### Exercise instructions
Change "screenshot" to "screen capture" in the records, starting with the line containing "Switch to the Najtańsze tab" and continuing through the line containing "pyautogui.click(x=12, y=43)", and write out only those lines with everything else unchanged. Leave the pictures out.

Records of locating words and elements
□ □ □ □ □ □ □

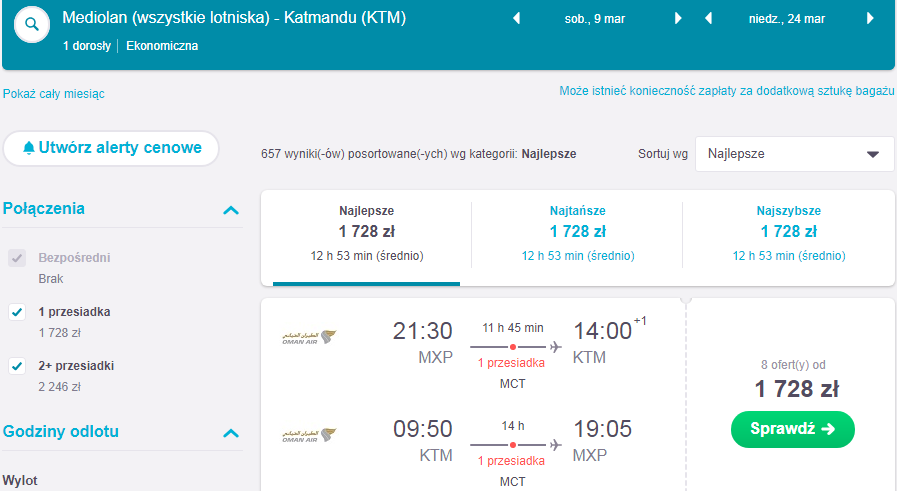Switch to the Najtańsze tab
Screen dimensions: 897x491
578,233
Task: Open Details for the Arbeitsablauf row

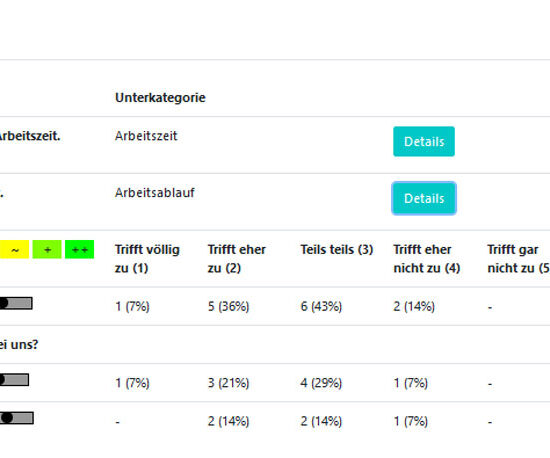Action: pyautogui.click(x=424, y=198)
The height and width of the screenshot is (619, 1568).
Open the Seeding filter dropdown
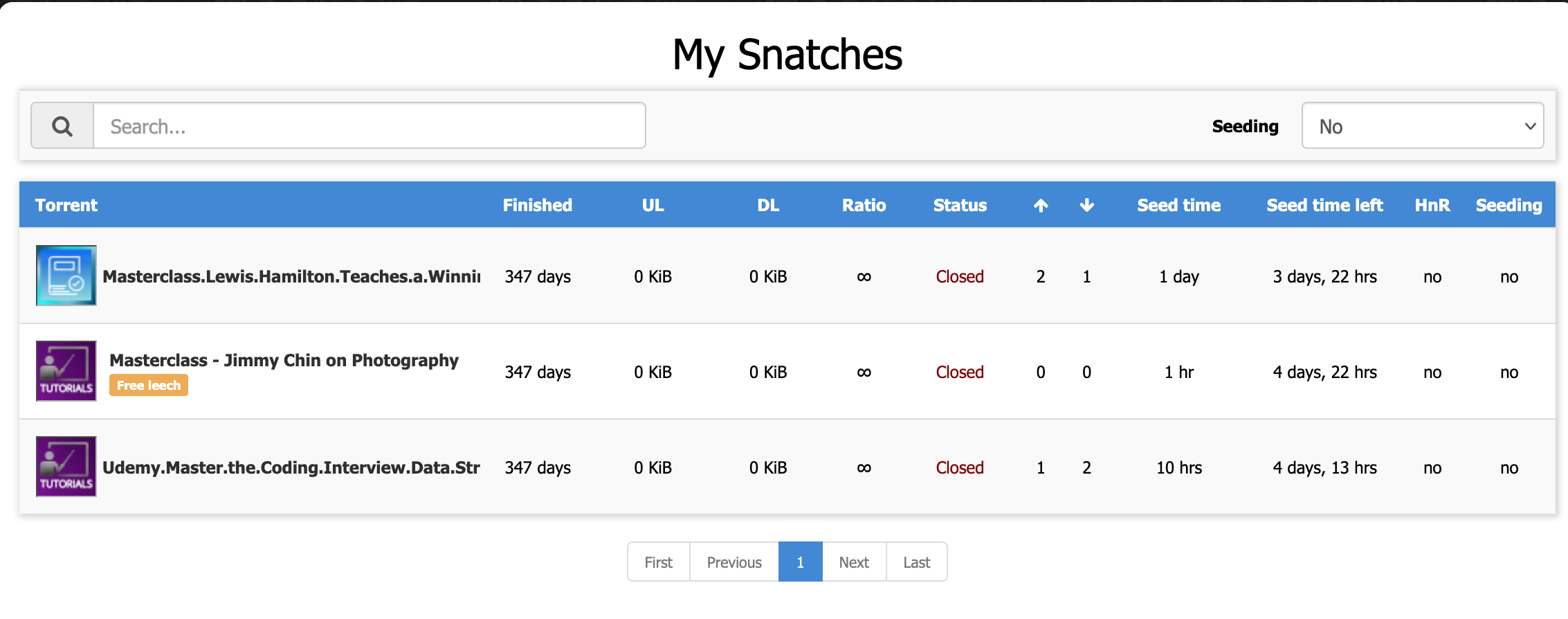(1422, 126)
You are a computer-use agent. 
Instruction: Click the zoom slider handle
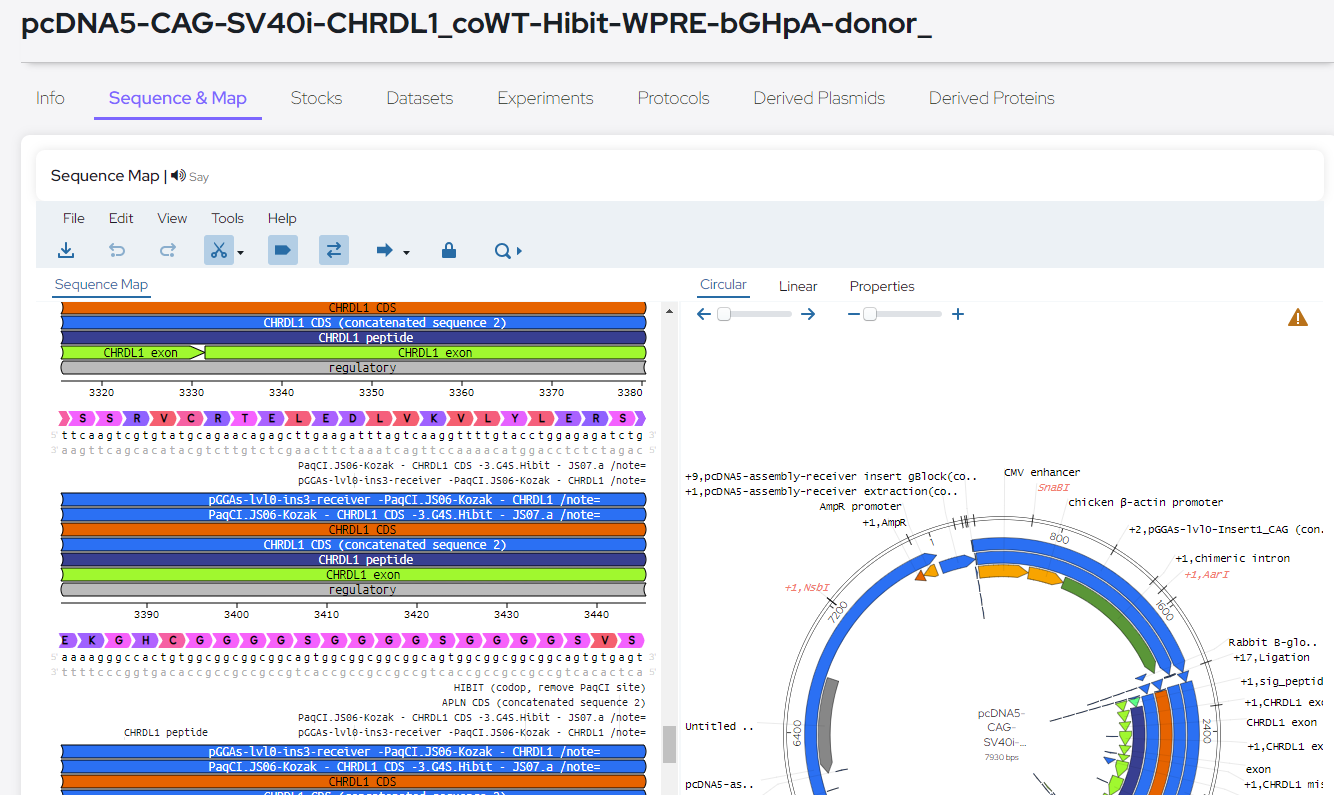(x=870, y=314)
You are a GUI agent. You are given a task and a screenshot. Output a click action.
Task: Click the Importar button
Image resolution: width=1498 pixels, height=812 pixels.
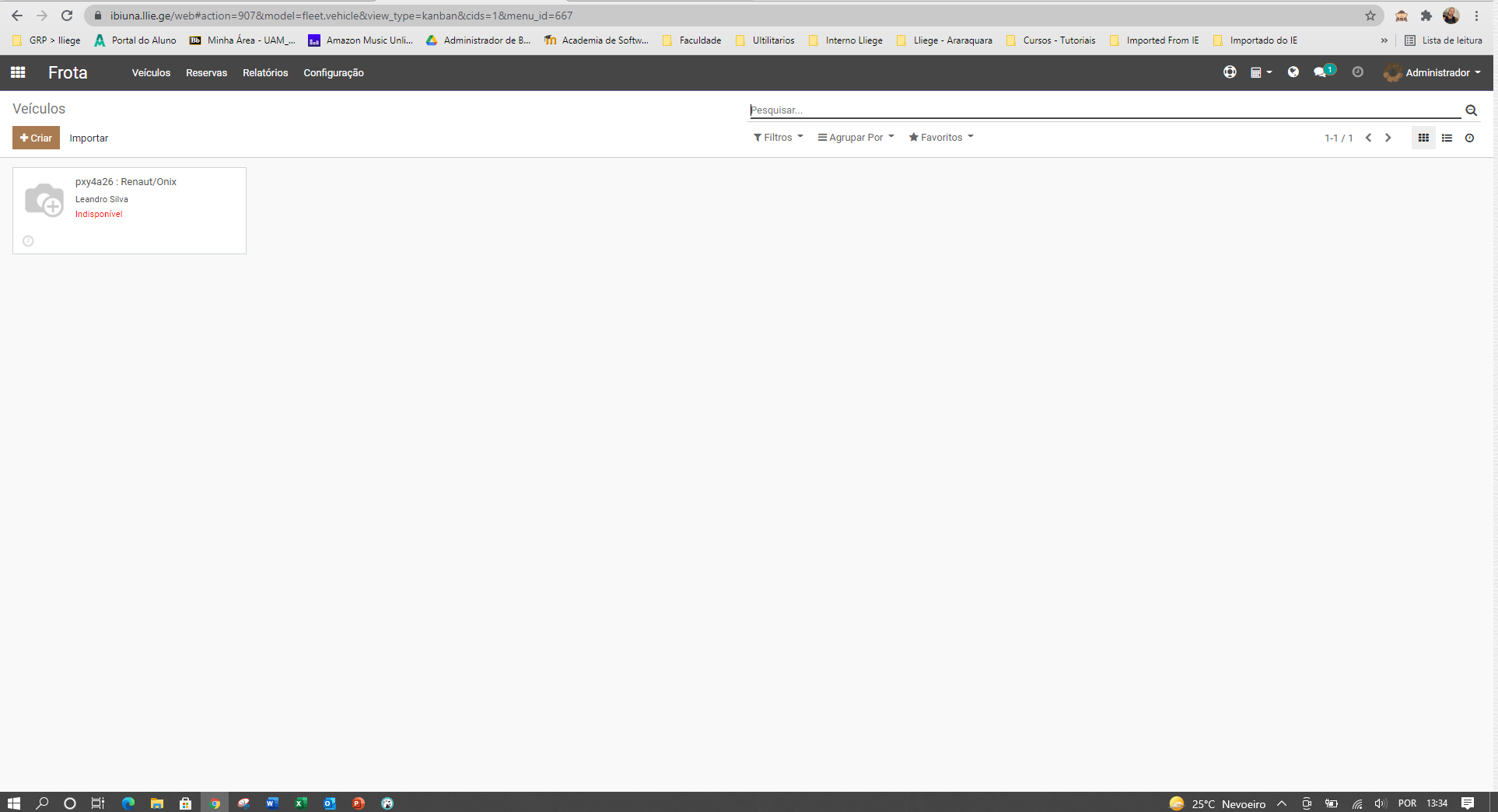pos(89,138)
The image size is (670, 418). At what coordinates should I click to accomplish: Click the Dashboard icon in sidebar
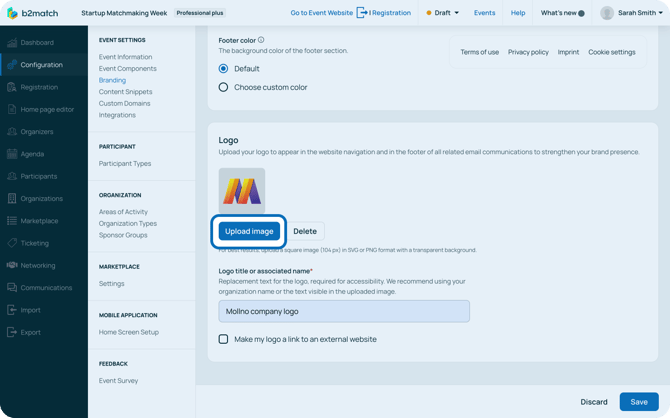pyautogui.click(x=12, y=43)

□ □ □ □ □ □ □

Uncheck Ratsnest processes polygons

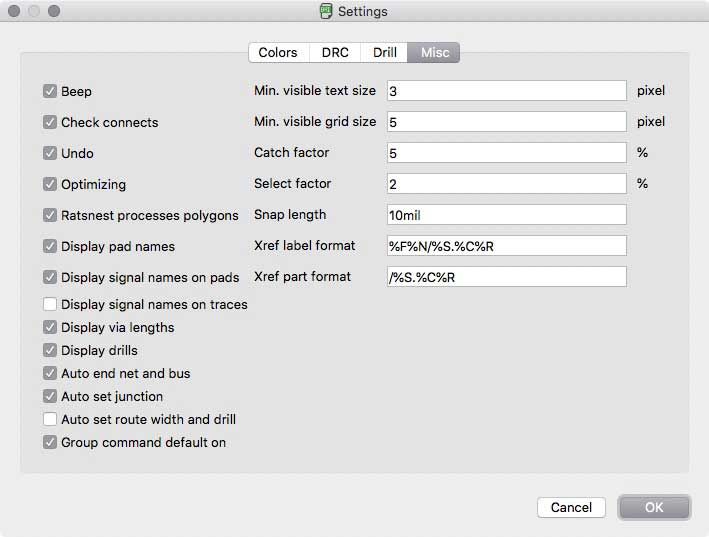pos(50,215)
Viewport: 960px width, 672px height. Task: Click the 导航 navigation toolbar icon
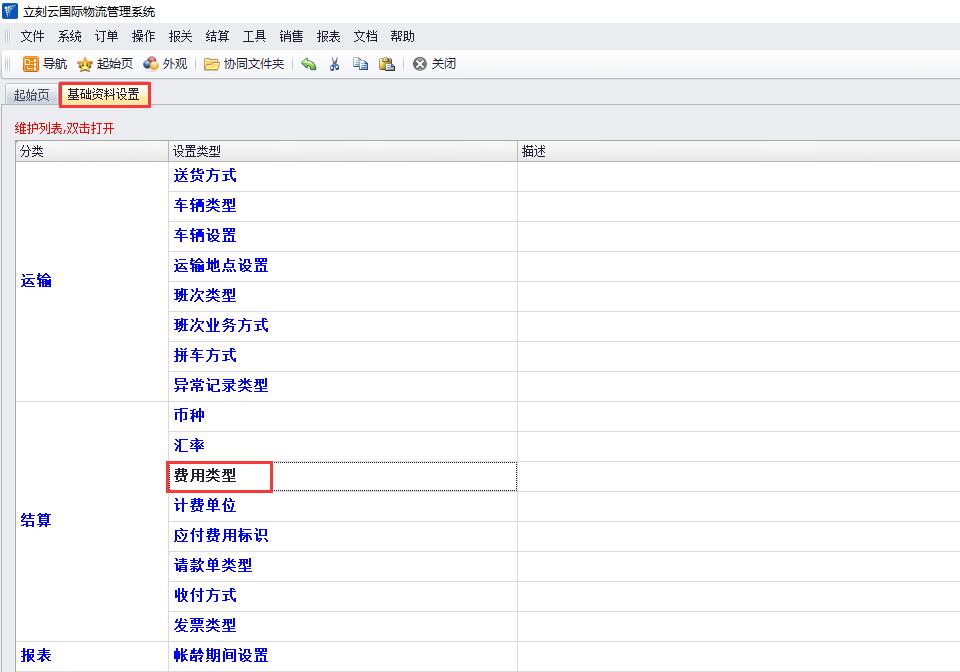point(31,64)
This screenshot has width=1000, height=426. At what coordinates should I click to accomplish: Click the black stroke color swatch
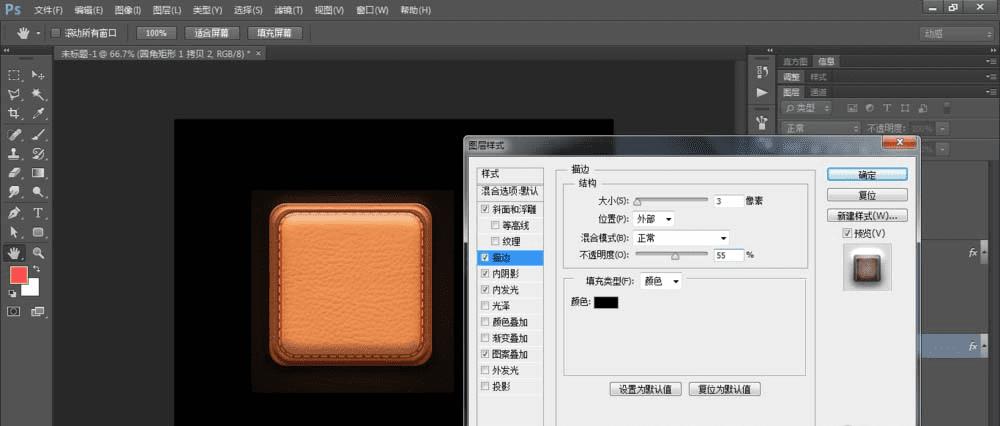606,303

□ □ □ □ □ □ □

### The result
Switch to the Najtańsze tab
Screen dimensions: 897x491
578,233
Task: Open Details for the Arbeitsablauf row

Action: pyautogui.click(x=424, y=198)
The height and width of the screen capture is (619, 1568).
Open the Seeding filter dropdown
(1422, 126)
You are a computer-use agent. 
Instruction: Click the zoom slider handle
(x=870, y=314)
You are a GUI agent. You are given a task and a screen capture. Output a click action.
Task: Click the Importar button
Image resolution: width=1498 pixels, height=812 pixels.
pos(89,138)
The image size is (670, 418). At what coordinates should I click to accomplish: Click the Dashboard icon in sidebar
pyautogui.click(x=12, y=43)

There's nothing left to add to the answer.